Source material:
____
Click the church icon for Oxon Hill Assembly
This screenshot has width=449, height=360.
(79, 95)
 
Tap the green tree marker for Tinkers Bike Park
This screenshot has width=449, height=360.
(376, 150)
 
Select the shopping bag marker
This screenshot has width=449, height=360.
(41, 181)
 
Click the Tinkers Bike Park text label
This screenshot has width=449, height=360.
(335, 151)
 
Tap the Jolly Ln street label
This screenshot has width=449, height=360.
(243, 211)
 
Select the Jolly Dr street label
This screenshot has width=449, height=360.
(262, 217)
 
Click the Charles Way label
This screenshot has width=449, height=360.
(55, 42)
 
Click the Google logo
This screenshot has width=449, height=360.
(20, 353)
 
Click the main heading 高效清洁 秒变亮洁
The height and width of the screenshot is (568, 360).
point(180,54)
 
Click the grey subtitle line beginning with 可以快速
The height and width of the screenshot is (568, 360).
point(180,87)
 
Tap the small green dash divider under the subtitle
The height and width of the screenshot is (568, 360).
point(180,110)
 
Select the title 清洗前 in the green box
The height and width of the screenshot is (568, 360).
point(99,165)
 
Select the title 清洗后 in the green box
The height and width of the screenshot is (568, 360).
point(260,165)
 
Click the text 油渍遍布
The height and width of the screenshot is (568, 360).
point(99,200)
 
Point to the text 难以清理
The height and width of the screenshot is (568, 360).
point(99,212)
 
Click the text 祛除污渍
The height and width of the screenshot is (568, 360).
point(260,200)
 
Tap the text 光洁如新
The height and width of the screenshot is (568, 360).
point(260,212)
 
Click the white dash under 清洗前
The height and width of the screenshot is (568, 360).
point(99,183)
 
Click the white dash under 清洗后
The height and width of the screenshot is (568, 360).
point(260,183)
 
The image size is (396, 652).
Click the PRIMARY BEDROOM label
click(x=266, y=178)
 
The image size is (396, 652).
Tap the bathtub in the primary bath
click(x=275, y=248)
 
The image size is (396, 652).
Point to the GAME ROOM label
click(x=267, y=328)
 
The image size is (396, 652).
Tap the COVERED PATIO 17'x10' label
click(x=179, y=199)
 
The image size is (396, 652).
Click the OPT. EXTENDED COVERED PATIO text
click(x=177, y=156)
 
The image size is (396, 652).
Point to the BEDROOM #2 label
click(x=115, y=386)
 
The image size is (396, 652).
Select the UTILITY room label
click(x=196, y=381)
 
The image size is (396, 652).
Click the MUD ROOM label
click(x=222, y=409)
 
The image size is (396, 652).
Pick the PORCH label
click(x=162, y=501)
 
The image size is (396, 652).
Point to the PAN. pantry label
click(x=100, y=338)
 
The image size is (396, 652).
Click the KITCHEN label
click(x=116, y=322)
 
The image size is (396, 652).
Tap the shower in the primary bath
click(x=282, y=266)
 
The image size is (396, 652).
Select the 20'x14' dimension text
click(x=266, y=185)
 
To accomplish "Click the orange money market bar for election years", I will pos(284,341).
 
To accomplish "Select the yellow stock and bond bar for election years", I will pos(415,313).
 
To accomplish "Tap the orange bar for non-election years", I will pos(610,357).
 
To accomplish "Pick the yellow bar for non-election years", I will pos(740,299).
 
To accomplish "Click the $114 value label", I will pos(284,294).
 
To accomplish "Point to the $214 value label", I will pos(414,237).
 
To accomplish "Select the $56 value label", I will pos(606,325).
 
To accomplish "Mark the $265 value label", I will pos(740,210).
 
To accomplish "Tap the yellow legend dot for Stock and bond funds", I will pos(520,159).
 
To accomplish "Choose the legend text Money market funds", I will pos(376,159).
____
Please copy the rows again from the start through the line that contains "point(180,110)", requests included, adding 104 to every number in the coordinates.

Reply:
Click the church icon for Oxon Hill Assembly
This screenshot has width=449, height=360.
(183, 199)
 
Tap the green tree marker for Tinkers Bike Park
This screenshot has width=449, height=360.
(480, 254)
 
Select the shopping bag marker
This screenshot has width=449, height=360.
(145, 285)
 
Click the Tinkers Bike Park text label
This screenshot has width=449, height=360.
(439, 255)
 
Tap the Jolly Ln street label
This screenshot has width=449, height=360.
(347, 315)
 
Select the Jolly Dr street label
This screenshot has width=449, height=360.
(366, 321)
 
Click the Charles Way label
This screenshot has width=449, height=360.
(159, 146)
 
Click the Google logo
This screenshot has width=449, height=360.
(124, 457)
 
Click the main heading 高效清洁 秒变亮洁
The height and width of the screenshot is (568, 360).
point(284,158)
 
Click the grey subtitle line beginning with 可以快速
The height and width of the screenshot is (568, 360).
point(284,191)
 
Tap the small green dash divider under the subtitle
The height and width of the screenshot is (568, 360).
point(284,214)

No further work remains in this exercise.